Current single-timepoint prognostic models struggle to capture early signals of organ-level complications during cancer therapy. This study proposes a Transformer-based temporal modeling approach that leverages longitudinal routine laboratory data from nearly 4,000 patients with multiple myeloma or ovarian cancer to predict 162 treatment-related complications over the subsequent two years. We demonstrate for the first time that trajectories of routine laboratory values can identify organ dysfunction weeks to months in advance, enabling complication-specific monitoring without additional testing. The model’s generalizability is validated across diverse datasets, including MIMIC-IV and MMRF CoMMpass, spanning different cancer types and healthcare systems. It achieves 1.5–6.1-fold enrichment in prevalence across eight complication categories, with AUROC scores up to 0.85—significantly outperforming non-sequential baselines by as much as 0.11.

Routine laboratory panels drawn during cancer treatment constitute longitudinal physiological recordings of organ function, yet their temporal structure is discarded by single-timepoint prognostic tools. A transformer trained on 2,777,595 laboratory measurements from 3,905 patients with multiple myeloma or ovarian cancer predicted the two-year onset of 162 treatment-associated complications, including therapy-related myelodysplastic syndromes, spanning eight clinical categories, achieving 1.5- to 6.1-fold enrichment above prevalence at the group level.
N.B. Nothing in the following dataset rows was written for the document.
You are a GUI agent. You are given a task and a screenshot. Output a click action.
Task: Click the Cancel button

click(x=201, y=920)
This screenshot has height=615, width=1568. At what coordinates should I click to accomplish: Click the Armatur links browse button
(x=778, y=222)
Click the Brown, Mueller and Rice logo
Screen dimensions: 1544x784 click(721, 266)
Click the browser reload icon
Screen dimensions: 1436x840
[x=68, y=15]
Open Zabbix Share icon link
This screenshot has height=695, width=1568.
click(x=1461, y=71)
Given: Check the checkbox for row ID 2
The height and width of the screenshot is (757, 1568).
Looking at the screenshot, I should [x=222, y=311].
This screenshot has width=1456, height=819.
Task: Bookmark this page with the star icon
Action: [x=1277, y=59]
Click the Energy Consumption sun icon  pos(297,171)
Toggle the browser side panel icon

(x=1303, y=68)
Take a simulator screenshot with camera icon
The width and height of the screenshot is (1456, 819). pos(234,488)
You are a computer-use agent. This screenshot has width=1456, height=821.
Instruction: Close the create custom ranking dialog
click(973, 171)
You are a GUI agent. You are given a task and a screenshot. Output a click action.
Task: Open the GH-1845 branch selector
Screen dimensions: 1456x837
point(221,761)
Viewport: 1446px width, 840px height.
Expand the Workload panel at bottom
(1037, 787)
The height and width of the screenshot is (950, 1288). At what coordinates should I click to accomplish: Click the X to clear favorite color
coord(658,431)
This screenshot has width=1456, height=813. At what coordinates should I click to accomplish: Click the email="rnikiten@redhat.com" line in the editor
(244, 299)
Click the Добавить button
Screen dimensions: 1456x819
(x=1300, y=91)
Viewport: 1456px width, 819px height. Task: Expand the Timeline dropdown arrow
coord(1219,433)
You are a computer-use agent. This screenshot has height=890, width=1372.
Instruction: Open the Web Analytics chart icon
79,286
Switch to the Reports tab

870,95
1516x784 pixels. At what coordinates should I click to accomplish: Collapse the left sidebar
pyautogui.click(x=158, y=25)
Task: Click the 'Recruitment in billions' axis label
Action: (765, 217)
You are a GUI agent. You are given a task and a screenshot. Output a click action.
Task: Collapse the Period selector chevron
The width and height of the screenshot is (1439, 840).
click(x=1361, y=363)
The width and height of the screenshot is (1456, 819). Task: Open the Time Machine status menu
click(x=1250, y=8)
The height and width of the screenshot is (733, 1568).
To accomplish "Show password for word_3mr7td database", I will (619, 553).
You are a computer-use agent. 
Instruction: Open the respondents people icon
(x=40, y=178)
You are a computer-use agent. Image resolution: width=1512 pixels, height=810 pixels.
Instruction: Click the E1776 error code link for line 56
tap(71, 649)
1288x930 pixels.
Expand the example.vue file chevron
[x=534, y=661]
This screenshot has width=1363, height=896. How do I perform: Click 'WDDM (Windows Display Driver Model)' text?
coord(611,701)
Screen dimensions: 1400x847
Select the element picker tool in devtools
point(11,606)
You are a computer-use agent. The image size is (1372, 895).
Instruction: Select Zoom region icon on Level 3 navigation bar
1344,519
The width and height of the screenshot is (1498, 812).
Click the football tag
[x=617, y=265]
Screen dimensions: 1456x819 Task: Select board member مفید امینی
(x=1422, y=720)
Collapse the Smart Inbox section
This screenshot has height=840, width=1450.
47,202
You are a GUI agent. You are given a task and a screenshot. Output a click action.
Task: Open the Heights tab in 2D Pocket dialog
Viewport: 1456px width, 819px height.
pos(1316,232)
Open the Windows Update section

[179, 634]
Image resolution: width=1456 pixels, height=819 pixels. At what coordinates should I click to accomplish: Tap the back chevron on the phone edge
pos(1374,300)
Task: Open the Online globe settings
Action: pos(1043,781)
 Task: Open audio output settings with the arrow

It matched or outperformed non-sequential baselines across grouped endpoints (AUROC gains up to +0.11), demonstrating that longitudinal laboratory trajectories capture evolving complication-specific physiology inaccessible from isolated measurements. Predictions generalised across both cancers, divergence concentrating in disease-specific complications, and biomarker masking recovered signatures consistent with established pathophysiology. External validation on MIMIC-IV and MMRF CoMMpass confirmed transferability across independent healthcare systems (AUROC up to 0.85). Routine oncological laboratory data encode organ deterioration weeks to months before clinical onset, enabling complication-specific surveillance without additional testing infrastructure.